TASK BRIEF: Verbatim output required. Print the data in full.

THE DATA:
▼▼▼
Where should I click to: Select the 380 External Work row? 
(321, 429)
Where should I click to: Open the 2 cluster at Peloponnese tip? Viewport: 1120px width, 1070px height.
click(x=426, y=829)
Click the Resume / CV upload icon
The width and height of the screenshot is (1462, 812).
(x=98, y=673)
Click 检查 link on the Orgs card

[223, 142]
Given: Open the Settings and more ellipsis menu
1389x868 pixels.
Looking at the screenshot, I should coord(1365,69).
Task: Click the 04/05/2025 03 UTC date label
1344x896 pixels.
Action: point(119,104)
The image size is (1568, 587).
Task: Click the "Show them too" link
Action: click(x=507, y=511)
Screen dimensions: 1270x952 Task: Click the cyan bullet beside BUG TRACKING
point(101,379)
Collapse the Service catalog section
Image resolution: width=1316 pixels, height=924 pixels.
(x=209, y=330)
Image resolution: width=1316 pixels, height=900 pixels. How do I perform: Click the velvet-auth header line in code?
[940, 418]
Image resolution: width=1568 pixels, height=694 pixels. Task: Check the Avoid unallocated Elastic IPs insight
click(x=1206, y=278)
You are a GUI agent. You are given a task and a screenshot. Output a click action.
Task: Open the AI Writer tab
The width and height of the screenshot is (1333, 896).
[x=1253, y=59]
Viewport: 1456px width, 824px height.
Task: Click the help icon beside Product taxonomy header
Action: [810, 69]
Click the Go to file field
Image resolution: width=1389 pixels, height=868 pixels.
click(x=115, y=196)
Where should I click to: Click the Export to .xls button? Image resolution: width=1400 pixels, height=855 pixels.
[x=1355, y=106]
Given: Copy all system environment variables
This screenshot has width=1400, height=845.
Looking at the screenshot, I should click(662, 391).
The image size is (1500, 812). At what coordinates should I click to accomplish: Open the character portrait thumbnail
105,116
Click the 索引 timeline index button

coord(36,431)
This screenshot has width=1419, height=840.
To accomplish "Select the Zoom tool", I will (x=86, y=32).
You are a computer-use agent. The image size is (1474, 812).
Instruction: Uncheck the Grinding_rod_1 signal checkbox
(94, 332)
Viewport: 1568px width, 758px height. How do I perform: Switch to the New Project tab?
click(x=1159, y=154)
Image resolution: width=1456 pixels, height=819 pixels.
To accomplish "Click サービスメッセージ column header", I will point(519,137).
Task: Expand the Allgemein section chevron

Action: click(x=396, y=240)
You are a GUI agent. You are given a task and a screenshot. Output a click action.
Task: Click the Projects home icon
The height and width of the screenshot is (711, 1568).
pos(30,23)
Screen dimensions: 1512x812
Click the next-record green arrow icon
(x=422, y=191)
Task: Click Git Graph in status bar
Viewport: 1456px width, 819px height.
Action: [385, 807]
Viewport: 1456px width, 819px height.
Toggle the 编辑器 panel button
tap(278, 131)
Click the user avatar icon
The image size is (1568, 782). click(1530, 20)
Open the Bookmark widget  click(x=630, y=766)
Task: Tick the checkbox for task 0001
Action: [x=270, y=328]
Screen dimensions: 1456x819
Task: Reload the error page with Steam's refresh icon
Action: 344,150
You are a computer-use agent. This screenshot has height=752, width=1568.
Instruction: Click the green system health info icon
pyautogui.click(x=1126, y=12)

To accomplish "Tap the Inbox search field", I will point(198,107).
▲▲▲
RESULT BELOW:
Where should I click to: Select the 380 External Work row? 
(321, 429)
Where should I click to: Open the 2 cluster at Peloponnese tip? Viewport: 1120px width, 1070px height.
click(x=426, y=829)
Click the Resume / CV upload icon
The width and height of the screenshot is (1462, 812).
(x=98, y=673)
Click 检查 link on the Orgs card

[223, 142]
Given: Open the Settings and more ellipsis menu
1389x868 pixels.
Looking at the screenshot, I should coord(1365,69).
Task: Click the 04/05/2025 03 UTC date label
1344x896 pixels.
Action: point(119,104)
The image size is (1568, 587).
Task: Click the "Show them too" link
Action: click(x=507, y=511)
Screen dimensions: 1270x952 Task: Click the cyan bullet beside BUG TRACKING
point(101,379)
Collapse the Service catalog section
Image resolution: width=1316 pixels, height=924 pixels.
(x=209, y=330)
Image resolution: width=1316 pixels, height=900 pixels. How do I perform: Click the velvet-auth header line in code?
[940, 418]
Image resolution: width=1568 pixels, height=694 pixels. Task: Check the Avoid unallocated Elastic IPs insight
click(x=1206, y=278)
You are a GUI agent. You are given a task and a screenshot. Output a click action.
Task: Open the AI Writer tab
The width and height of the screenshot is (1333, 896).
[x=1253, y=59]
Viewport: 1456px width, 824px height.
Task: Click the help icon beside Product taxonomy header
Action: [810, 69]
Click the Go to file field
Image resolution: width=1389 pixels, height=868 pixels.
click(x=115, y=196)
Where should I click to: Click the Export to .xls button? Image resolution: width=1400 pixels, height=855 pixels.
[x=1355, y=106]
Given: Copy all system environment variables
This screenshot has width=1400, height=845.
Looking at the screenshot, I should click(662, 391).
The image size is (1500, 812). At what coordinates should I click to accomplish: Open the character portrait thumbnail
105,116
Click the 索引 timeline index button

coord(36,431)
This screenshot has width=1419, height=840.
To accomplish "Select the Zoom tool", I will (x=86, y=32).
You are a computer-use agent. The image size is (1474, 812).
Instruction: Uncheck the Grinding_rod_1 signal checkbox
(94, 332)
Viewport: 1568px width, 758px height. How do I perform: Switch to the New Project tab?
click(x=1159, y=154)
Image resolution: width=1456 pixels, height=819 pixels.
To accomplish "Click サービスメッセージ column header", I will point(519,137).
Task: Expand the Allgemein section chevron

Action: click(x=396, y=240)
You are a GUI agent. You are given a task and a screenshot. Output a click action.
Task: Click the Projects home icon
The height and width of the screenshot is (711, 1568).
pos(30,23)
Screen dimensions: 1512x812
Click the next-record green arrow icon
(x=422, y=191)
Task: Click Git Graph in status bar
Viewport: 1456px width, 819px height.
Action: [385, 807]
Viewport: 1456px width, 819px height.
Toggle the 编辑器 panel button
tap(278, 131)
Click the user avatar icon
The image size is (1568, 782). click(1530, 20)
Open the Bookmark widget  click(x=630, y=766)
Task: Tick the checkbox for task 0001
Action: [x=270, y=328]
Screen dimensions: 1456x819
Task: Reload the error page with Steam's refresh icon
Action: 344,150
You are a computer-use agent. This screenshot has height=752, width=1568.
Instruction: Click the green system health info icon
pyautogui.click(x=1126, y=12)

To accomplish "Tap the Inbox search field", I will point(198,107).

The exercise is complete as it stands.